What would you change if you knew you were NEVER going to die?
I'd spend more time, I guess. More time on everything. I'm pretty freaked out my time. My time sensor is mangled by this thread of anxiety that seems to run through everything. I value efficiency. I can't even leave the sink on for a second without thinking about the water I'm wasting. Makes doing dishes not so fun. Can't turn on the bath without wincing at the waste of water. Can't stop at a bathroom while driving without bemoaning the effort. I'd be a happy robot I think.

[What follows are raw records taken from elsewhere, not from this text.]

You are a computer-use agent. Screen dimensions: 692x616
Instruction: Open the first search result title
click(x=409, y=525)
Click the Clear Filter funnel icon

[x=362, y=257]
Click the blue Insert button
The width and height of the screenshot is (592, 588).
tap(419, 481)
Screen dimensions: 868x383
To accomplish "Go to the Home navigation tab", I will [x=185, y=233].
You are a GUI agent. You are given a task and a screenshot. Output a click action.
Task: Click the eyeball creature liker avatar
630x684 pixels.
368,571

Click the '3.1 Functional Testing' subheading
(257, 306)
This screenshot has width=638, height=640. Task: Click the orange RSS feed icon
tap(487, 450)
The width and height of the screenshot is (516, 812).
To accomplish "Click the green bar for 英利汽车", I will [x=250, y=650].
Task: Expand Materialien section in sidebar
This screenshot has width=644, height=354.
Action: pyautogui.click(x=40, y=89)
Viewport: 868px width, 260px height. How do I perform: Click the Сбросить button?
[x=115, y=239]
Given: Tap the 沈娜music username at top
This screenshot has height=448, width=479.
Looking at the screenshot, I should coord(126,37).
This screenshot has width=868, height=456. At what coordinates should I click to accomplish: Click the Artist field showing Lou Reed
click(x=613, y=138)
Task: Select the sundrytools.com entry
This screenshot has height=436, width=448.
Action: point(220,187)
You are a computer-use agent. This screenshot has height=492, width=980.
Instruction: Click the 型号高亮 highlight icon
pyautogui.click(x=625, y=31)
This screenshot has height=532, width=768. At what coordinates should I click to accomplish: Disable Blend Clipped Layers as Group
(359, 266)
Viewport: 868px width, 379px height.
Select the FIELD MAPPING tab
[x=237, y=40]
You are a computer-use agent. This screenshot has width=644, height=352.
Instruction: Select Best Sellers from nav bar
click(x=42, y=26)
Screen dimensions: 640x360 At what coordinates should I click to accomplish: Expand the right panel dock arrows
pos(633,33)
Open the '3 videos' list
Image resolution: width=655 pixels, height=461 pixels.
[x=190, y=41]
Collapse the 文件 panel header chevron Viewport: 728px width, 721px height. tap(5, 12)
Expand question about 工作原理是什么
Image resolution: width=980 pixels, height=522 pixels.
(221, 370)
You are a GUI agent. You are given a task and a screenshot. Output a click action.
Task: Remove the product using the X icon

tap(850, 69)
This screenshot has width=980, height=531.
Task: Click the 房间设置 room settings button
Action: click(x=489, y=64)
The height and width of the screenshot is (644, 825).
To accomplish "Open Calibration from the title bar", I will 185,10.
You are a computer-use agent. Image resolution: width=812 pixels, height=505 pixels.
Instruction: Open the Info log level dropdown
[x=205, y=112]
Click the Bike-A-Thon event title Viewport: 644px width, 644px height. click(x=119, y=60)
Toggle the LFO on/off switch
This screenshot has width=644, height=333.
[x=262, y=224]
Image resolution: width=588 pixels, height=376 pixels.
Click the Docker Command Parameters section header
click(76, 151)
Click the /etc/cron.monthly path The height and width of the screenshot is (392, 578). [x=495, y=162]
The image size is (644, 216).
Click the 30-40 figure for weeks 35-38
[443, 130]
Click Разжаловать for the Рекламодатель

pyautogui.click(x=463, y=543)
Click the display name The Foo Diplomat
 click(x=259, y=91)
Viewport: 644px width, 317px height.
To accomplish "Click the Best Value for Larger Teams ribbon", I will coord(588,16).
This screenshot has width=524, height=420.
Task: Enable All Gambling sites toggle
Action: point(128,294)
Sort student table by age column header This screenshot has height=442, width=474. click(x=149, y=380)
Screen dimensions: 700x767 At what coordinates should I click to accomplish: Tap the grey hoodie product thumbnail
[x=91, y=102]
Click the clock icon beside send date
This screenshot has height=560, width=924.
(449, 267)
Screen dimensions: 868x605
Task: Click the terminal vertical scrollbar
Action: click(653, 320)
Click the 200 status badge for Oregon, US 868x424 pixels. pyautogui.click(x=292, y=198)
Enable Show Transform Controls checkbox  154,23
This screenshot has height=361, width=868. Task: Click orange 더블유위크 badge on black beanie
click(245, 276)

Anyways. If I knew that I was never going to die, I'd just spend more time. Spend more time being in my twenties. Spend more time hanging out with friends that are as nutritious as pillow mints. Spend more time ..wasting time, even though I feel like I always am. "Wasting" time and effort growing a garden, maybe, instead of sitting in front of my computer trying to fix my resume. "Wasting" my time and effort with shoddy drawings and clunky poems, instead of trying to create a masterpiece. I'd be less afraid of failure, of mistakes, of waste. I have a long time to make my mark on the world, whereas now I feel like I'm living in an hourglass, and every second is a chunk of rock that thunks me on the head, reminding me of the lost time, lost time, lost time that's slipping by. It's like my room is talking to me: my desk is whispering 'nothing, nothing, nothing.." and the hoards of clothing in my closet mock me, 'liar, liar, liar..' and my damned bed won't stop beckoning me to rest because I'm 'lazy, lazy lazy....'. Nothing scares me more than the time that's slipping away, and I'd love to live without having to cherish it all.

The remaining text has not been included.